In article <1991Jun12.192101.20607@Think.COM> barmar@think.com (Barry Margolin) writes:
> In article <1991Jun12.180414.16718@beaver.cs.washington.edu> pauld@stowe.cs.washington.edu (Paul Barton-Davis) writes:
> >This is the heart of the matter. C++ assumes that EVERY function
> >*requires* a "this" pointer. 
> 
> No, only member functions.

Close.  Only non-static member functions require a "this" pointer.

> >Any ideas on how one would do this if it were not possible (as it
> >currently is) to obtain the actual address of a member function ?
> >I have a few ideas myself, but would like to see some others if there
> >are any.

It *is* possible to take the address of a static member function.

> Any problem (except efficiency, maybe) in computer science can be solved by
> adding enough levels of indirection.
> 
> In this case, define a non-member function that takes the class object as a
> regular argument and simply invokes the member function, and pass the
> address of this non-member function.  The non-member function would look
> something like this:
> 
> int nonmember_fn (my_class object, int arg1, char *arg2) {
> 	return object.member_fn (arg1, arg2);
> }

Or, define a static member function, and let it do all the work.
Like so:

    class foo
    {
      public:
        // Don't confuse the following "static" with file static linkage.
	static int bar(foo*, int arg1, char* arg2);
      private:
	int baz;
    };

    int foo::bar(foo* self, int arg1, char* arg2)
    {
	// Use self->baz to access private data member.
    }

The address of foo::bar is &foo::bar.

--
Glenn P. Parker       glenn@bitstream.com       Bitstream, Inc.
                      uunet!huxley!glenn        215 First Street
                      BIX: parker               Cambridge, MA 02142-1270

steve@taumet.com (Stephen Clamage) (06/13/91)

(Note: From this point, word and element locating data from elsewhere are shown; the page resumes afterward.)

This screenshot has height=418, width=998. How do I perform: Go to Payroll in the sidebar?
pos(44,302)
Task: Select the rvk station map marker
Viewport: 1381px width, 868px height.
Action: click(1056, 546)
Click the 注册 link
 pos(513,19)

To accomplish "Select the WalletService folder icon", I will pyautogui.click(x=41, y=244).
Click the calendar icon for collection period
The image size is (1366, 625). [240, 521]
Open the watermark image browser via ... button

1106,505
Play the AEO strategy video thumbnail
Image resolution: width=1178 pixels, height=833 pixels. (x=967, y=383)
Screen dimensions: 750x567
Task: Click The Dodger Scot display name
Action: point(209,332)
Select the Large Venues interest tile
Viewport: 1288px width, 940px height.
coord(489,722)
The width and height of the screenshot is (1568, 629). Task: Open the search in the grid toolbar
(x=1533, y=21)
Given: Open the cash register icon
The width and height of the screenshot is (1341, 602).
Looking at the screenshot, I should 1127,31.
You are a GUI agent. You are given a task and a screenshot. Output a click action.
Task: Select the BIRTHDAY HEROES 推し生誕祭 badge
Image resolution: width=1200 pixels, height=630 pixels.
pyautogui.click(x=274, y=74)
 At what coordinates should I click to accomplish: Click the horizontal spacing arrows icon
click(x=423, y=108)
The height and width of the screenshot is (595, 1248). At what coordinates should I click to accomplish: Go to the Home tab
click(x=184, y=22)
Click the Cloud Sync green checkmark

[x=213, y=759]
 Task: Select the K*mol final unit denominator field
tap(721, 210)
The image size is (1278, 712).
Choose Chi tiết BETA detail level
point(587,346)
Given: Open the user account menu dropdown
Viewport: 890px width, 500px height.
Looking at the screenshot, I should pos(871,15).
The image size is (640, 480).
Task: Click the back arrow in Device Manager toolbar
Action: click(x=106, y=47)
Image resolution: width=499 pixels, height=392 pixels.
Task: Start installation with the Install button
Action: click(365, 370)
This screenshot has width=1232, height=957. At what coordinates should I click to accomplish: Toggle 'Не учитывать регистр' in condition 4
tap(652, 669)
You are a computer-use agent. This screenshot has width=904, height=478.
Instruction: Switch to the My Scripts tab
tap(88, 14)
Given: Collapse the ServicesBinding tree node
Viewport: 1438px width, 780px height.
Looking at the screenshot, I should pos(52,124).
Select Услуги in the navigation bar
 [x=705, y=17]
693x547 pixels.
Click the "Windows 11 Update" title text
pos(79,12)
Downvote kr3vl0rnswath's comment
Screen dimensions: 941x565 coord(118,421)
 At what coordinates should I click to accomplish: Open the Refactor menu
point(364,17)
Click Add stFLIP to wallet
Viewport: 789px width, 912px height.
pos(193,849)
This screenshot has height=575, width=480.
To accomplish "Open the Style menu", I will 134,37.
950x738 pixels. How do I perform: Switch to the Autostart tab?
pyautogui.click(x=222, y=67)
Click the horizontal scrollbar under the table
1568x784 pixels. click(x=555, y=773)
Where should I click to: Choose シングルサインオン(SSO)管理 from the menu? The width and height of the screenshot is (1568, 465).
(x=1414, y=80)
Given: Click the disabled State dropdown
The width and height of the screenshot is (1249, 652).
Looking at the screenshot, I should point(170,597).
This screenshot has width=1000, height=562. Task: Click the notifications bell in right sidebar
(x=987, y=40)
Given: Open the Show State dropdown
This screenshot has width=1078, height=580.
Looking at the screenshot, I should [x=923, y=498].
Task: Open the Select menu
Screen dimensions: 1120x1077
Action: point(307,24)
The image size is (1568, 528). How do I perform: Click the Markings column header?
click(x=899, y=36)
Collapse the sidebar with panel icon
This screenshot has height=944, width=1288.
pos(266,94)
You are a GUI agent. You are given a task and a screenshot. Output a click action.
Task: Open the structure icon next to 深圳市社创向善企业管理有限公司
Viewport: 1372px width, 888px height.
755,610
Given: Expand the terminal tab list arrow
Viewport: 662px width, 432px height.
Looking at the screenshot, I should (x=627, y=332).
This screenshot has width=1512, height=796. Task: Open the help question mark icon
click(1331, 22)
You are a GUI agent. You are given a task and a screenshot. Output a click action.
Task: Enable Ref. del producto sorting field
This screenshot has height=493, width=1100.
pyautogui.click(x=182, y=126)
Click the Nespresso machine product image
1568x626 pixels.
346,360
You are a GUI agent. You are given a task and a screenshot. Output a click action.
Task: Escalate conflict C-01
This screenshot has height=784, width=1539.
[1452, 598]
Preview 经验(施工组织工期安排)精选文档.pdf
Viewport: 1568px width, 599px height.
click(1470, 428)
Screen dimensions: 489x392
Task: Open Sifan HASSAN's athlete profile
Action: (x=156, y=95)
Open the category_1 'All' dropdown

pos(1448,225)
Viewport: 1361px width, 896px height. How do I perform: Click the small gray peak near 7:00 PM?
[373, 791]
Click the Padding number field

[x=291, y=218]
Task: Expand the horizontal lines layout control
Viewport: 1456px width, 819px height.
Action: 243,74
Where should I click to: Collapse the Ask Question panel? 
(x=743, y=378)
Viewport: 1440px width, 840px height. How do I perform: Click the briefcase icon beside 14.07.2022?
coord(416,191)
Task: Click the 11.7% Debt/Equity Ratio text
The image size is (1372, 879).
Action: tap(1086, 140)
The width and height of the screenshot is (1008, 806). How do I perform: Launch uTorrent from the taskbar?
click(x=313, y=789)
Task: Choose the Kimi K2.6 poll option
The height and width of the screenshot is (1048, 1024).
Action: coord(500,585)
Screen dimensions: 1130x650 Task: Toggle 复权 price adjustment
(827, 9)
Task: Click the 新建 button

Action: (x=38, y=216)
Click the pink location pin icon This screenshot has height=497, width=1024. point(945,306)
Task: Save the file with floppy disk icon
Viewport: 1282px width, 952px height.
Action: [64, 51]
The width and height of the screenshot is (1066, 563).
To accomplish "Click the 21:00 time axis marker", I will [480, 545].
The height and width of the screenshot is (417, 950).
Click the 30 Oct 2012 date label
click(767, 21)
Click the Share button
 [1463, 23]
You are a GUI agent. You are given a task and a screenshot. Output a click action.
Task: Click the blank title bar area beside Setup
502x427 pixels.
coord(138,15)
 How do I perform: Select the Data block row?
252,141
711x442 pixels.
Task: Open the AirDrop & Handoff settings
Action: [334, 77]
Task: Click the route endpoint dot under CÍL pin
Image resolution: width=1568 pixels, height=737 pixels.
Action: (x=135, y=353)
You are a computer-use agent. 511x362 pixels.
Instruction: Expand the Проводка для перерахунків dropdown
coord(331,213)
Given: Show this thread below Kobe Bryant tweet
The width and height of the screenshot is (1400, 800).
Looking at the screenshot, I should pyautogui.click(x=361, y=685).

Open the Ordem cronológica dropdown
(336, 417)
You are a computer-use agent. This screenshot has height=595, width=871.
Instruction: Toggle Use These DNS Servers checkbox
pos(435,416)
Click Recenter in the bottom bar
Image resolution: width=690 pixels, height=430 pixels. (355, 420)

pauld@stowe.cs.washington.edu (Paul Barton-Davis) writes:

>This is the heart of the matter. C++ assumes that EVERY function
>*requires* a "this" pointer. If one is using C++ for "systems"
>programming, there are a number of cases where this is not true. The
>particular one I'm facing involves the use of a much lower level call
>(via direct asm macros) to a function whose address is already known.
>The stack and frame pointers are set up *by the C++ code itself*
>before calling, and it knows exactly what to pass the function.

First of all, only non-static class member functions have a "this"
pointer.  You can declare a static member function, or a friend
function, or even an ordinary function which takes a parameter
of class pointer type and achieve the same effect.  For example,
instead of this:
	class C {
	    ...
	    foo(int);
	};
use this:
	class C {
	    ...
	    friend foo(C*, int);
	};
Now you can take foo's address and call it as any ordinary function,
which it is.  This is appropriate when interfacing to low-level
system calls, but not necessarily for high-level C++ programming.

What you describe is very system-specific, and far from being portable
to other systems, may not even survive the next release of the same
C++ compiler on the same system.

It is not appropriate, IMHO, to mix low-level assembler interface code
with C++.  If you have to do work in assembler, write that code in
assembler, but give it a standard function interface so it can be
called from C++.  Then your C++ code remains portable.  The non-
portable bits are well-isolated in assembler files.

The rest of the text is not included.